Ma il martedì prima delle votazioni non è stato facile nemmeno per Jeremy Corbyn l’uomo che ambisce a detronizzare Johnson. Prima un audio rubato a uno dei suoi collaboratori principali, il ministro ombra della Sanità, Jonathan Ashworth, lo ha messo in seria difficoltà. Ashworth definiva Corbyn “inadatto a governare” e “senza alcuna speranza di vincere le elezioni”. In serata i laburisti hanno provato a mettere una pezza sostenendo che si trattasse solo di uno scambio di opinioni scherzoso tra lo stesso Ashworth e un collega Tory. Poi è arrivata la lettera di 15 ex deputati laburisti che, sulle pagine del Sun, hanno invitato gli elettori a non votare il partito proprio a causa della leadership di Corbyn. Quest’ultimo continua imperterrito la campagna elettorale: da quando è partita ha recuperato consensi ma non sembra in grado di poter arrivare a quei 326 seggi che gli consentirebbero di formare un governo di “radicale trasformazione del paese”, come egli stesso lo ha definito.

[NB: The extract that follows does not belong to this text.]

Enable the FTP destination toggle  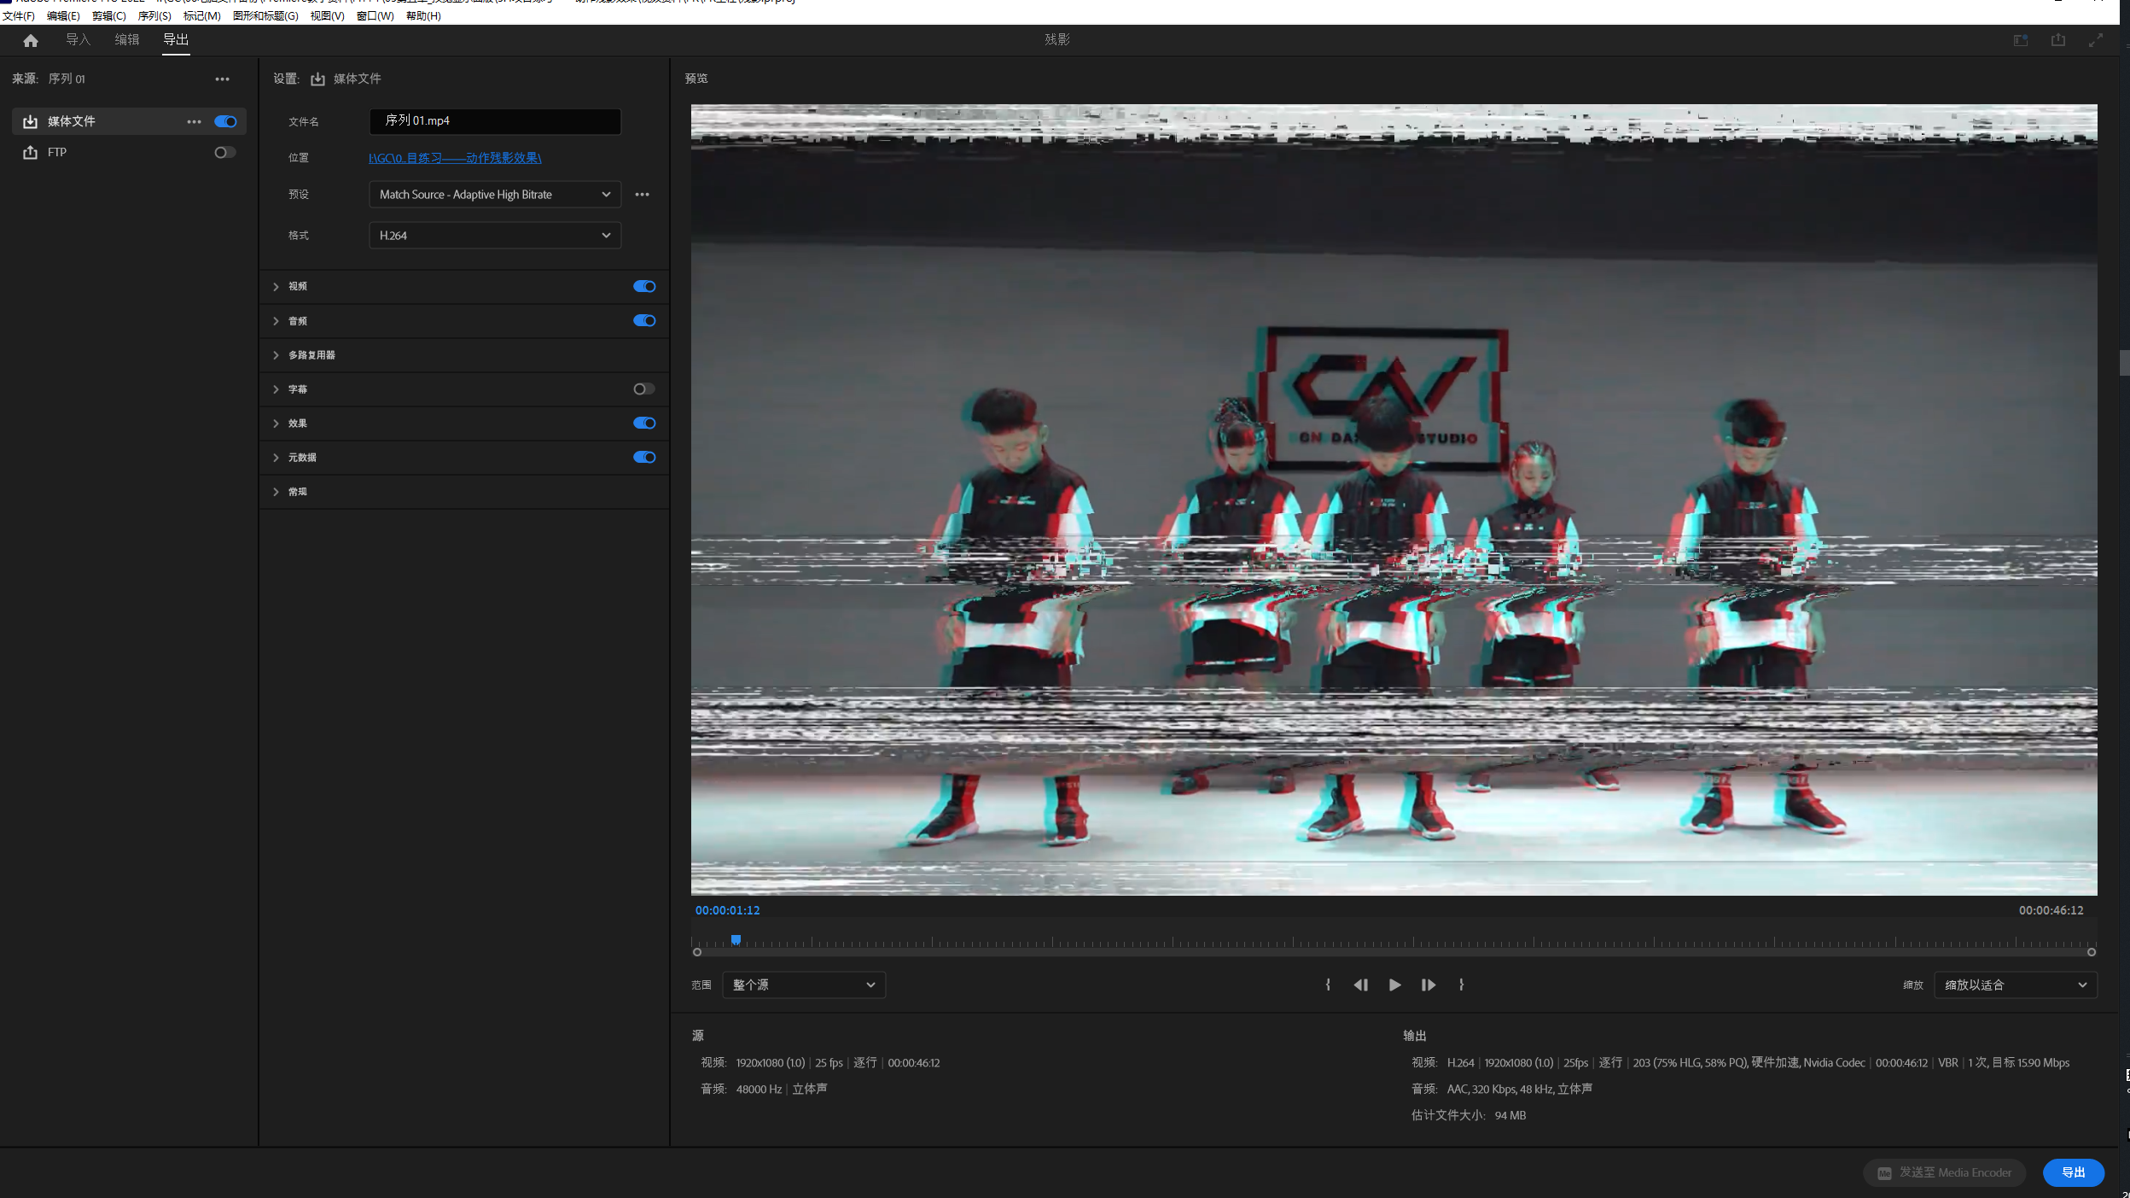click(224, 152)

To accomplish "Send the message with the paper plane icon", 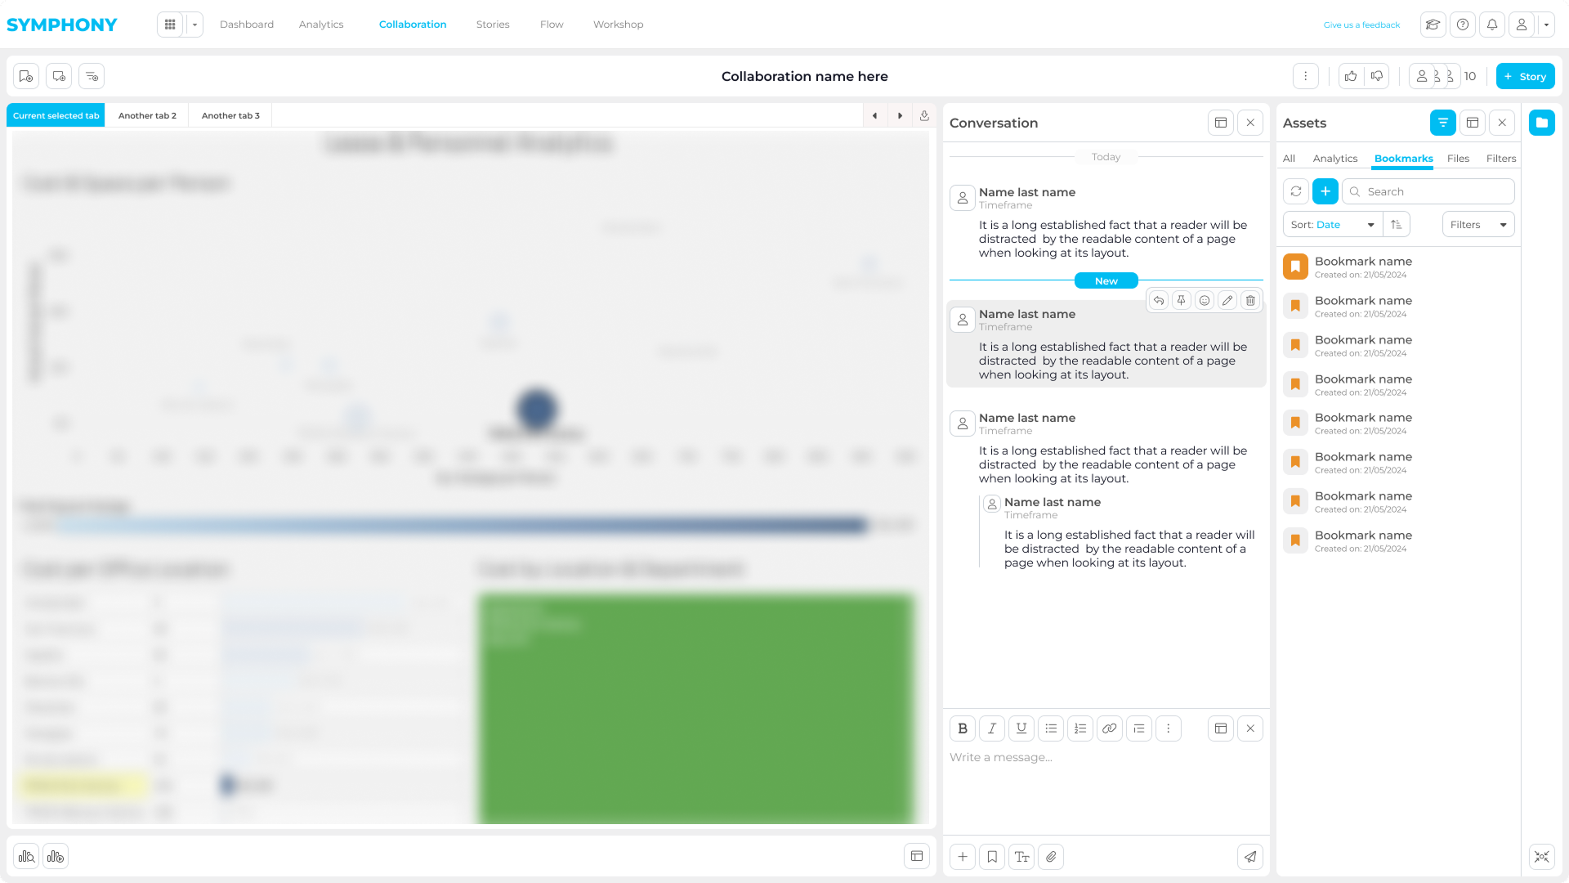I will (x=1250, y=857).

In casa Libdems ci si prepara invece a un risultato pessimo: Jo Swinson non è riuscita a coalizzare su di sé i voti di tutti i remainers del Regno Unito e, man mano che ci si è avvicinati al giorno del voto, lo storico terzo partito britannico ha perso slancio e forza. Il programma del partito, intitolato “Fermiamo la Brexit. Costruiamo un futuro migliore”, non ha sfondato e lascia una questione di fondo che verrà risolta solo domani sera quando sapremo l’esito del voto: la Brexit è veramente l’unico driver di voto dei cittadini britannici in queste elezioni?